**Stated problem**
Please write out the rows below again, swapping every "Where should I click to" for "Where should I tap to" and changing nothing else.
--- start of Supplied information ---
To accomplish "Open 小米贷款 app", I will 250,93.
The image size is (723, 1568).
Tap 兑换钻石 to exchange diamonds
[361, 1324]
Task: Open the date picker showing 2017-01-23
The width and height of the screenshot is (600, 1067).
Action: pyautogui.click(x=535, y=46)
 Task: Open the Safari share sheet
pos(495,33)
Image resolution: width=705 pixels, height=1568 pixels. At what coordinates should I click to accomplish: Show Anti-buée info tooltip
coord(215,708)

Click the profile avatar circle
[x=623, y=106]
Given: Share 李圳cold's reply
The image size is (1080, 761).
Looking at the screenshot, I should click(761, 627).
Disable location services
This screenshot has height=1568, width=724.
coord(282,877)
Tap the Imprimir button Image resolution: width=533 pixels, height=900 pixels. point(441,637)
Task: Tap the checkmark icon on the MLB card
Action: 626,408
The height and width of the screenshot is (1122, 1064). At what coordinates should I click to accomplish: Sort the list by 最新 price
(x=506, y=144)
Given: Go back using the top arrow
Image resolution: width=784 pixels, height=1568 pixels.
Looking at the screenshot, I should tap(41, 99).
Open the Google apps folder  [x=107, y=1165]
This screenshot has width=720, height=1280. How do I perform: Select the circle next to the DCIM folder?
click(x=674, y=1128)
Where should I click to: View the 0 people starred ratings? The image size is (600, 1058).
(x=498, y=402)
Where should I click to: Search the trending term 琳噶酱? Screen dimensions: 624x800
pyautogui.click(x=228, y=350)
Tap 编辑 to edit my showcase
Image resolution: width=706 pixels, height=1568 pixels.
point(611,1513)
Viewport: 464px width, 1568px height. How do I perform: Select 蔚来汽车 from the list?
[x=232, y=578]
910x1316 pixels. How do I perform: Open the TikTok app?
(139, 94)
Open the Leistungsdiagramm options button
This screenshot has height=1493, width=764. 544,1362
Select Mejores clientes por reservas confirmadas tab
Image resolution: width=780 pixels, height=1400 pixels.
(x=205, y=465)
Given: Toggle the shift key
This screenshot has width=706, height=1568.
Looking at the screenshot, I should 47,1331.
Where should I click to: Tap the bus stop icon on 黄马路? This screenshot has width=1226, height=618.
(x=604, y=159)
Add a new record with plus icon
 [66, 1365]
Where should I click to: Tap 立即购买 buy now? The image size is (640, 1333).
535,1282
--- end of Supplied information ---
**Exercise result**
To accomplish "Open 小米贷款 app", I will 250,93.
The image size is (723, 1568).
Tap 兑换钻石 to exchange diamonds
[361, 1324]
Task: Open the date picker showing 2017-01-23
The width and height of the screenshot is (600, 1067).
Action: pyautogui.click(x=535, y=46)
 Task: Open the Safari share sheet
pos(495,33)
Image resolution: width=705 pixels, height=1568 pixels. At what coordinates should I click to accomplish: Show Anti-buée info tooltip
coord(215,708)

Click the profile avatar circle
[x=623, y=106]
Given: Share 李圳cold's reply
The image size is (1080, 761).
Looking at the screenshot, I should click(761, 627).
Disable location services
This screenshot has height=1568, width=724.
coord(282,877)
Tap the Imprimir button Image resolution: width=533 pixels, height=900 pixels. point(441,637)
Task: Tap the checkmark icon on the MLB card
Action: 626,408
The height and width of the screenshot is (1122, 1064). At what coordinates should I click to accomplish: Sort the list by 最新 price
(x=506, y=144)
Given: Go back using the top arrow
Image resolution: width=784 pixels, height=1568 pixels.
Looking at the screenshot, I should tap(41, 99).
Open the Google apps folder  [x=107, y=1165]
This screenshot has width=720, height=1280. How do I perform: Select the circle next to the DCIM folder?
click(x=674, y=1128)
Where should I tap to: View the 0 people starred ratings? The image size is (600, 1058).
(x=498, y=402)
Where should I tap to: Search the trending term 琳噶酱? Screen dimensions: 624x800
pyautogui.click(x=228, y=350)
Tap 编辑 to edit my showcase
Image resolution: width=706 pixels, height=1568 pixels.
point(611,1513)
Viewport: 464px width, 1568px height. How do I perform: Select 蔚来汽车 from the list?
[x=232, y=578]
910x1316 pixels. How do I perform: Open the TikTok app?
(139, 94)
Open the Leistungsdiagramm options button
This screenshot has height=1493, width=764. 544,1362
Select Mejores clientes por reservas confirmadas tab
Image resolution: width=780 pixels, height=1400 pixels.
(x=205, y=465)
Given: Toggle the shift key
This screenshot has width=706, height=1568.
Looking at the screenshot, I should 47,1331.
Where should I tap to: Tap the bus stop icon on 黄马路? This screenshot has width=1226, height=618.
(x=604, y=159)
Add a new record with plus icon
 [66, 1365]
Where should I tap to: Tap 立即购买 buy now? The image size is (640, 1333).
535,1282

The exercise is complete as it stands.